With the pictures left out, please return exactly the line holding "Task: Click the Request URL value text" and each following line until the entries end.

** Data for the task **
- Opening Delimiter -
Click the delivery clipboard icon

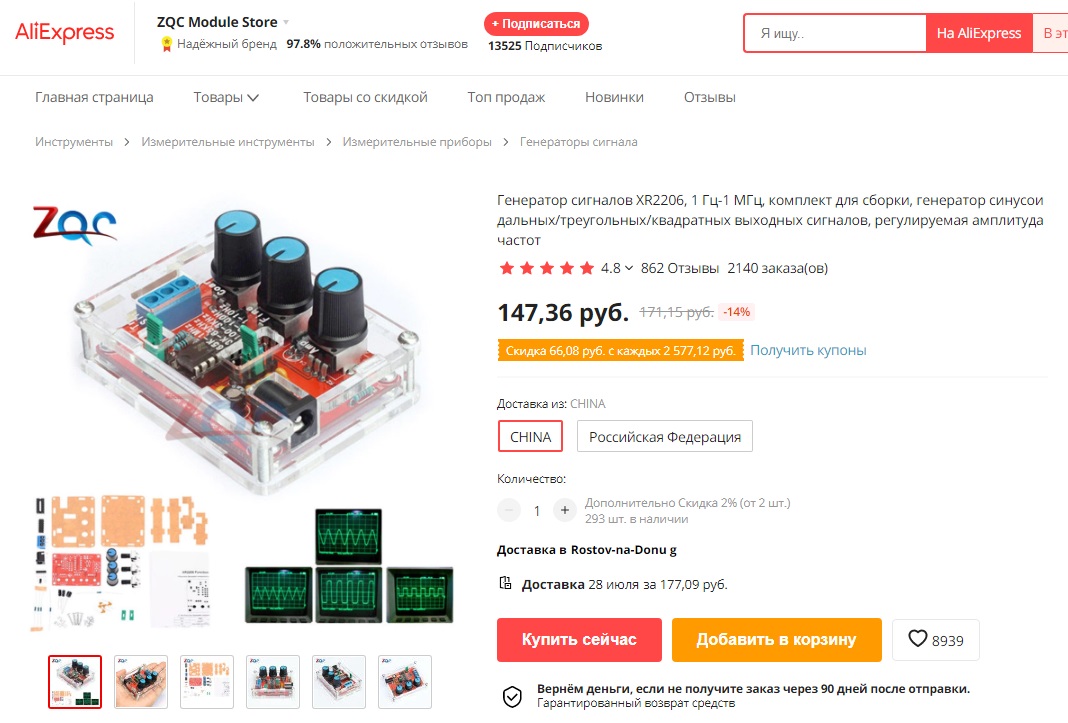505,583
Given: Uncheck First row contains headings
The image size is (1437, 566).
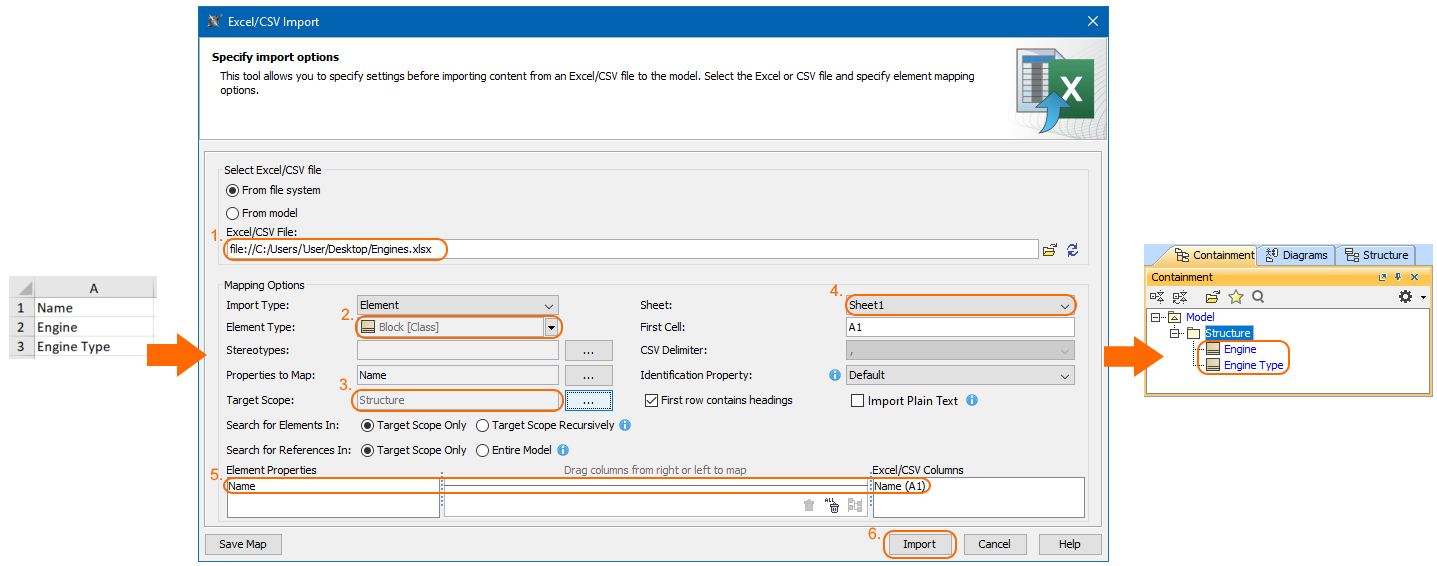Looking at the screenshot, I should point(651,401).
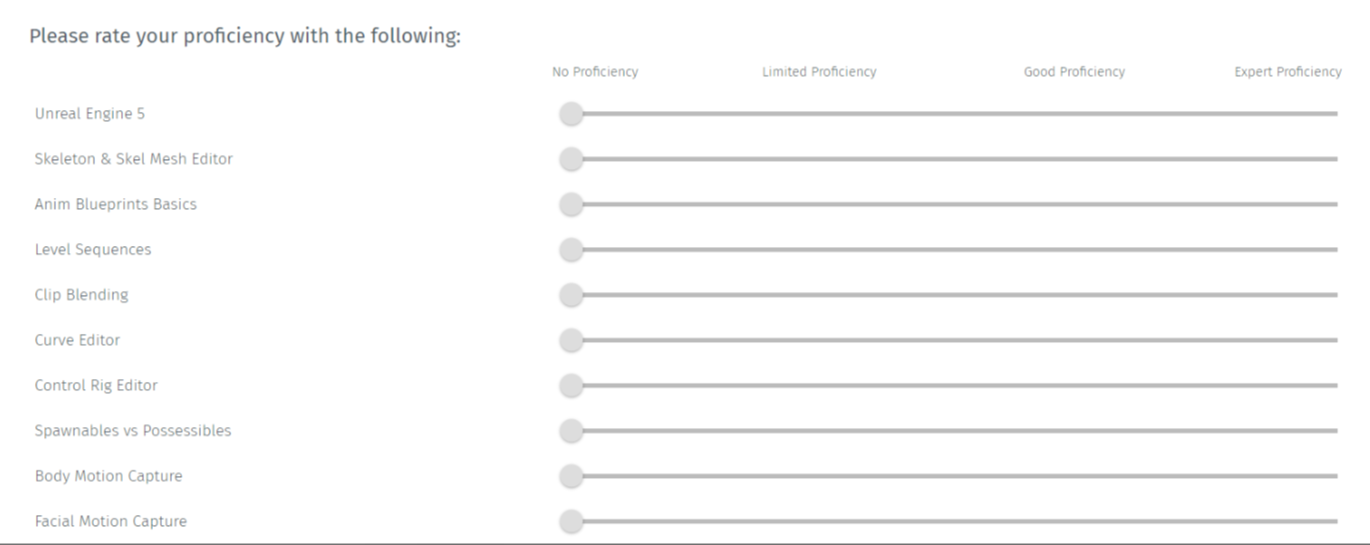
Task: Click the Body Motion Capture slider handle
Action: pos(571,476)
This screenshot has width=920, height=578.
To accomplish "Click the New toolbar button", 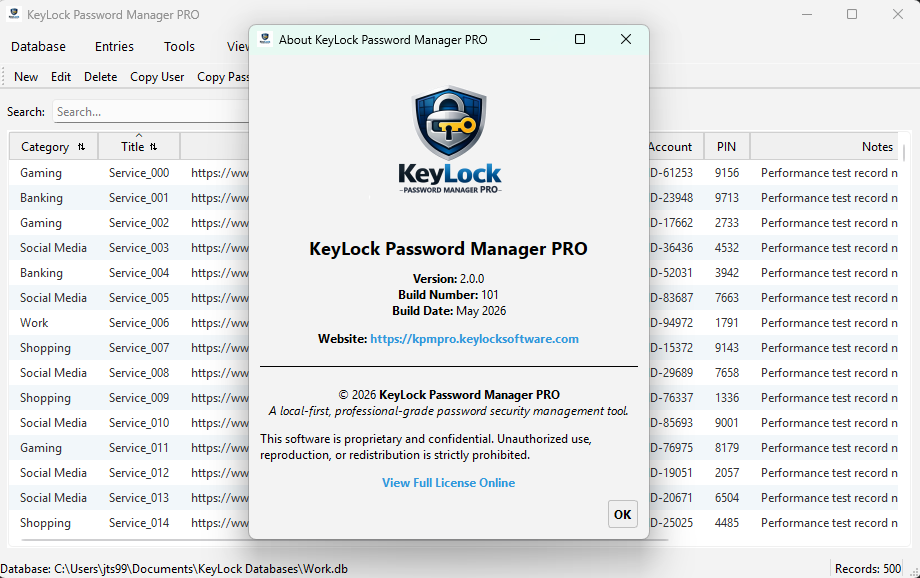I will (x=26, y=77).
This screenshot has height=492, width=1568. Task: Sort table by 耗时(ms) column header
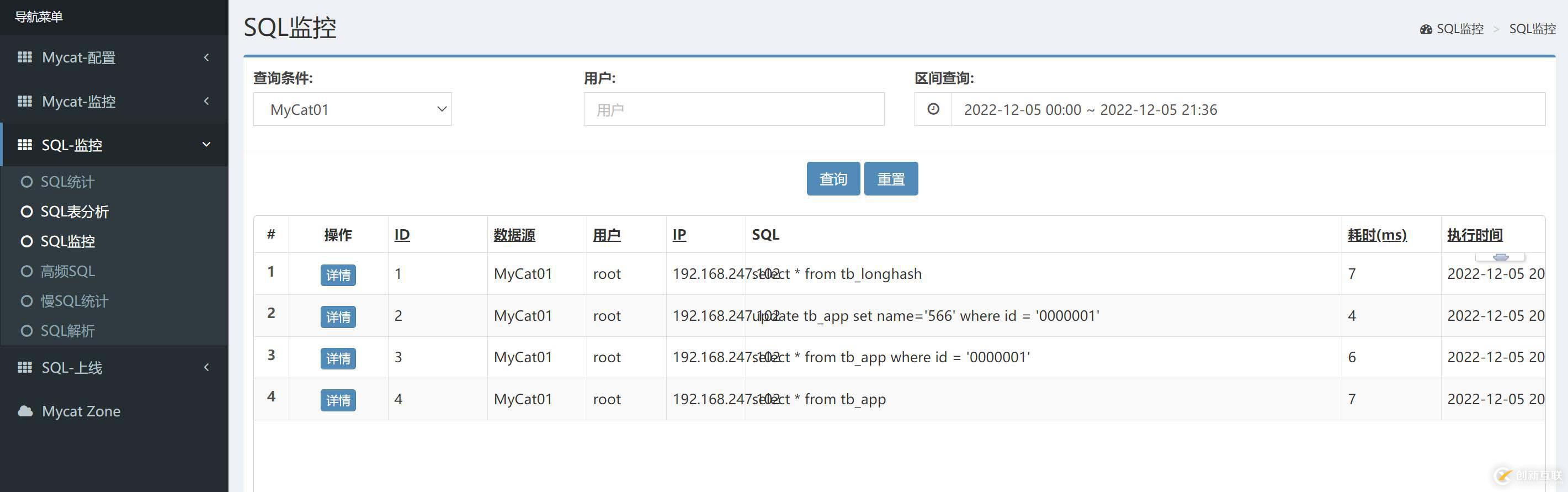[x=1377, y=235]
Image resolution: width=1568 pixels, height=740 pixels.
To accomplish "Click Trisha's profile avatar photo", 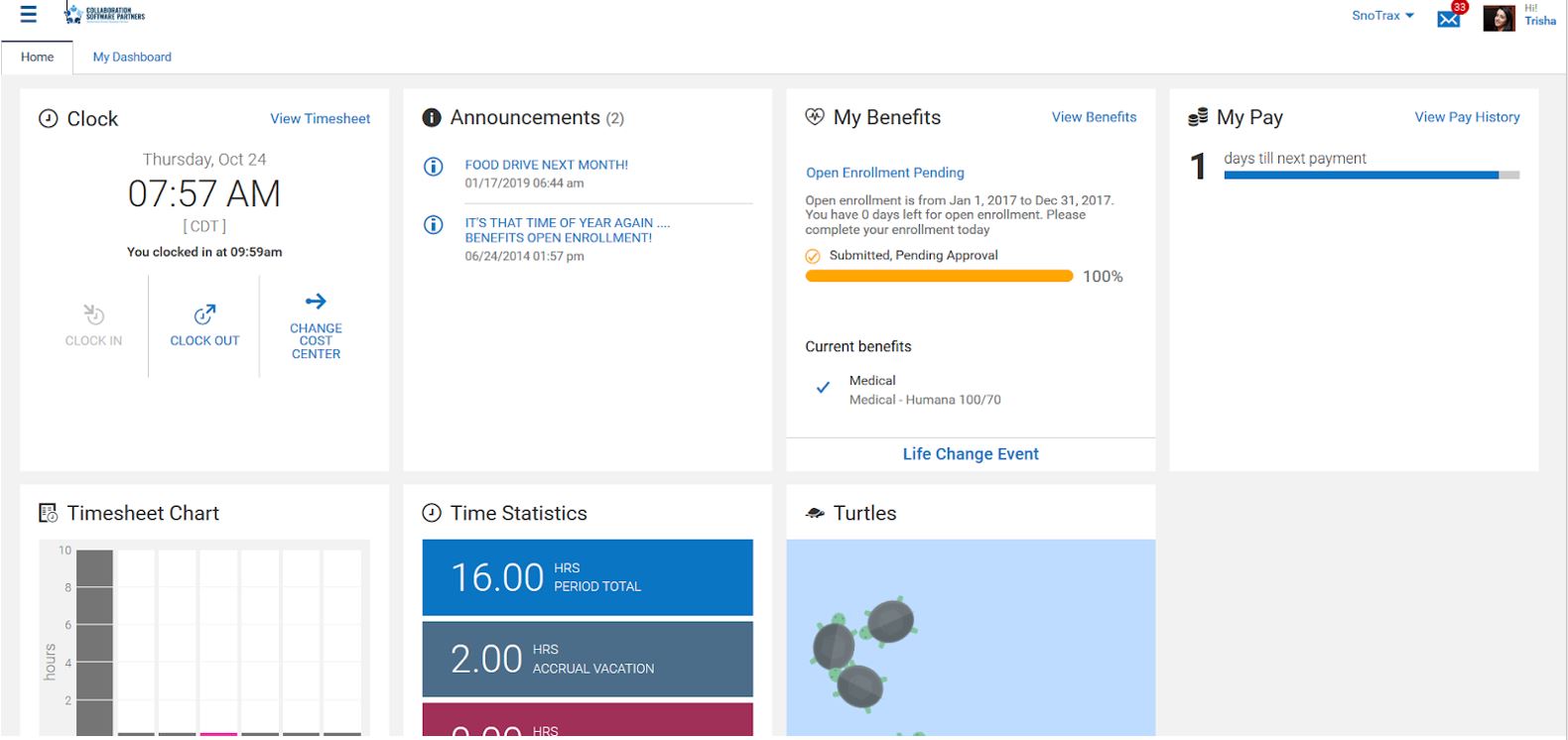I will pos(1498,18).
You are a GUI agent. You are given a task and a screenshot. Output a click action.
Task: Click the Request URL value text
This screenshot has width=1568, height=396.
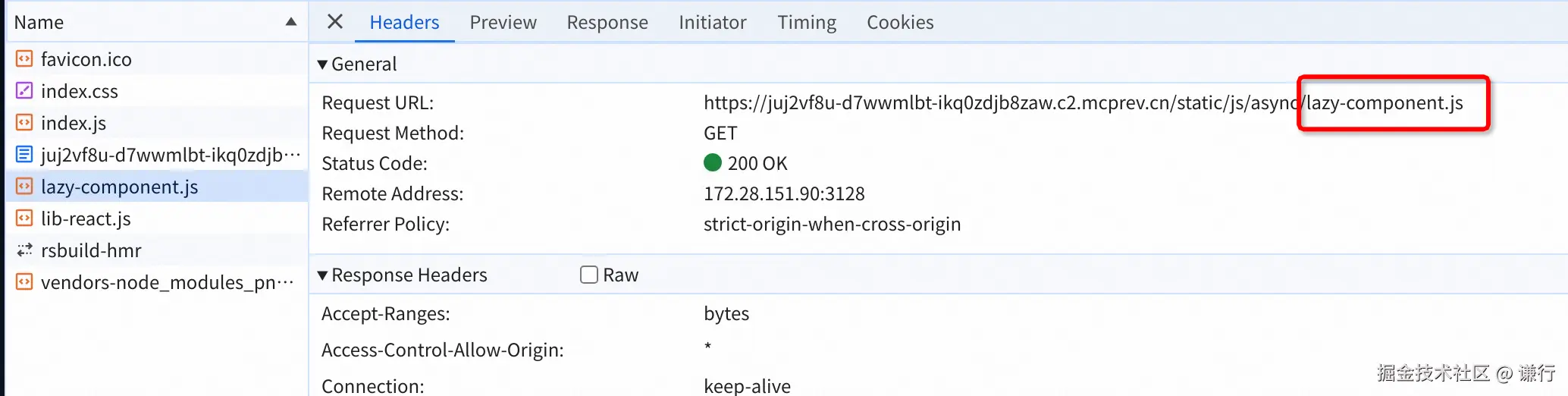pos(1082,103)
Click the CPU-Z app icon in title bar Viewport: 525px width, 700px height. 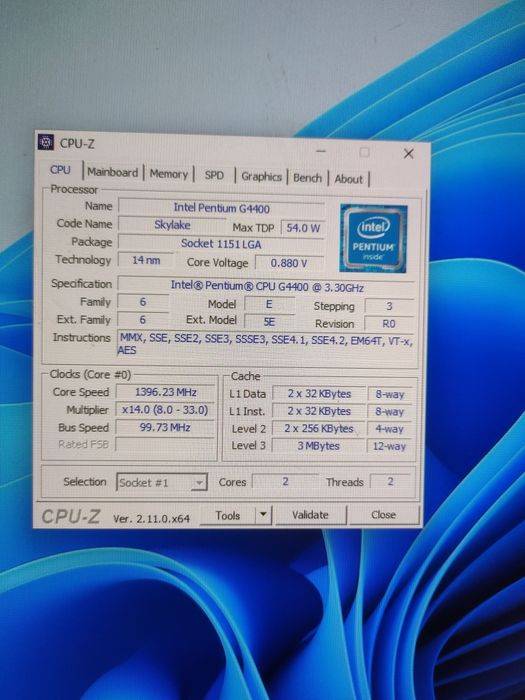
- Closing Delimiter -
** Task answer **
Task: Click the Request URL value text
This screenshot has width=1568, height=396.
pos(1082,103)
Click the CPU-Z app icon in title bar Viewport: 525px width, 700px height. 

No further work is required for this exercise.